**Task goal:** Please reproduce exactly the lines that begin the listing below, up to and including the line where "has height=675, width=1200." occurs.
Start of Block
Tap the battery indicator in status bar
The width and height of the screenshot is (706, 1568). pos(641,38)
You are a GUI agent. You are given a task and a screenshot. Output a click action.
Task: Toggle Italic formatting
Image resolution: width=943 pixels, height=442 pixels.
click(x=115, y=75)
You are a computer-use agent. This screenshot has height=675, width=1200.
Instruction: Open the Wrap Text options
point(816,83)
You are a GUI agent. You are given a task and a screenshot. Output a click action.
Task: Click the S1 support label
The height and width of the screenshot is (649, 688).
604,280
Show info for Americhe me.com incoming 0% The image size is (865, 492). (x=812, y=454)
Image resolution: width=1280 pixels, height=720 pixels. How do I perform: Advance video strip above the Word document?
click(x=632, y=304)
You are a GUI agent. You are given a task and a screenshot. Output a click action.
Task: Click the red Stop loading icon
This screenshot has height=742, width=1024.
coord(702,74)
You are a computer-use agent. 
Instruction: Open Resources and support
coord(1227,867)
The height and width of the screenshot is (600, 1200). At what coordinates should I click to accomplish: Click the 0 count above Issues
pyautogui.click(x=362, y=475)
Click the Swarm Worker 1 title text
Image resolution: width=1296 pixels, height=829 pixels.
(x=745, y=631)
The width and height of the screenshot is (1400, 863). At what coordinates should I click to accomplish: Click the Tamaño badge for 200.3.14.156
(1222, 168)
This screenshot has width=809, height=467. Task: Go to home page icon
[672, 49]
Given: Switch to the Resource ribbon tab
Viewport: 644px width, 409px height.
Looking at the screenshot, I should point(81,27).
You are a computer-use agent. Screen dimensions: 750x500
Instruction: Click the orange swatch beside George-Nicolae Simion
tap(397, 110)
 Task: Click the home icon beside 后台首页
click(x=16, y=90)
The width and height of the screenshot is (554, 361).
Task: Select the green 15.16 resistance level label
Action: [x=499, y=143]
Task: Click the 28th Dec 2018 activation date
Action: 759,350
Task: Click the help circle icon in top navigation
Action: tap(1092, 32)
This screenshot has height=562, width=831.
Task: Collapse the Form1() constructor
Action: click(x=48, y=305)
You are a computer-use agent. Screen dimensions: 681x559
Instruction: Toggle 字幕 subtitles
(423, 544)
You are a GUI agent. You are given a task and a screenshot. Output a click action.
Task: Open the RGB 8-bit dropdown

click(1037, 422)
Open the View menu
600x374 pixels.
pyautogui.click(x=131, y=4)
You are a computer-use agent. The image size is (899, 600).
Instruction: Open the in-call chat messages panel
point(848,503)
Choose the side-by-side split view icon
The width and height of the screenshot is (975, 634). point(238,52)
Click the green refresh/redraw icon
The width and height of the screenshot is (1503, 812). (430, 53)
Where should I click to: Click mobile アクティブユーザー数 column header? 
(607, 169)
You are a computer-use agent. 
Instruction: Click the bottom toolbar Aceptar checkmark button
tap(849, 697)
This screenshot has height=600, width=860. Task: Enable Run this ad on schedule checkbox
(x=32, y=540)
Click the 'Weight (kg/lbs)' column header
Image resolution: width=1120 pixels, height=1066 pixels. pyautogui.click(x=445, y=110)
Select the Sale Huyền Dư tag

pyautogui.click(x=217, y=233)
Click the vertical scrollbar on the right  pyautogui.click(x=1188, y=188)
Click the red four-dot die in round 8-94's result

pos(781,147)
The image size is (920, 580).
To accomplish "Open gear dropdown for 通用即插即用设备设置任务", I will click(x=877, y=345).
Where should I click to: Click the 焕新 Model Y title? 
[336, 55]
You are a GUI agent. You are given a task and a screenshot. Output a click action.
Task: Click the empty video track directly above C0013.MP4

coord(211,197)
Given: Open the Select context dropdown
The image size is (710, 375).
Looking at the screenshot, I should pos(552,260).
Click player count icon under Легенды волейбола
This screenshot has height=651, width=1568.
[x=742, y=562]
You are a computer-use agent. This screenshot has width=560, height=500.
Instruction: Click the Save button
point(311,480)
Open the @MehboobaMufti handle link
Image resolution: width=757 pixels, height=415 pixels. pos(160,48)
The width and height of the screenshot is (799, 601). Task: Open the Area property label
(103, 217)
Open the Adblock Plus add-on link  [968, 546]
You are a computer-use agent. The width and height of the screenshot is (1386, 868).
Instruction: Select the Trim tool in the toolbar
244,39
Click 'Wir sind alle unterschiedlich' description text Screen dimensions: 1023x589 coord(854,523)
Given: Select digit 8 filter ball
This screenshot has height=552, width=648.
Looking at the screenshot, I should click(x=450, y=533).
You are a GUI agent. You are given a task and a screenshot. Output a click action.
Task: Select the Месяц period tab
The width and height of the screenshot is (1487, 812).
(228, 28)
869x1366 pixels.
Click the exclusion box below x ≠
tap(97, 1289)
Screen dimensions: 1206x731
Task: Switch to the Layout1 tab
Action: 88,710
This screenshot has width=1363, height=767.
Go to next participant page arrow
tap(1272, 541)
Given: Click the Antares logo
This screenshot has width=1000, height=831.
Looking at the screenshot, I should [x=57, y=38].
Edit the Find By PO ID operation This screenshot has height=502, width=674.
End of Block
**Exercise solution:**
Tap the battery indicator in status bar
The width and height of the screenshot is (706, 1568). pos(641,38)
You are a GUI agent. You are given a task and a screenshot. Output a click action.
Task: Toggle Italic formatting
Image resolution: width=943 pixels, height=442 pixels.
click(x=115, y=75)
You are a computer-use agent. This screenshot has height=675, width=1200.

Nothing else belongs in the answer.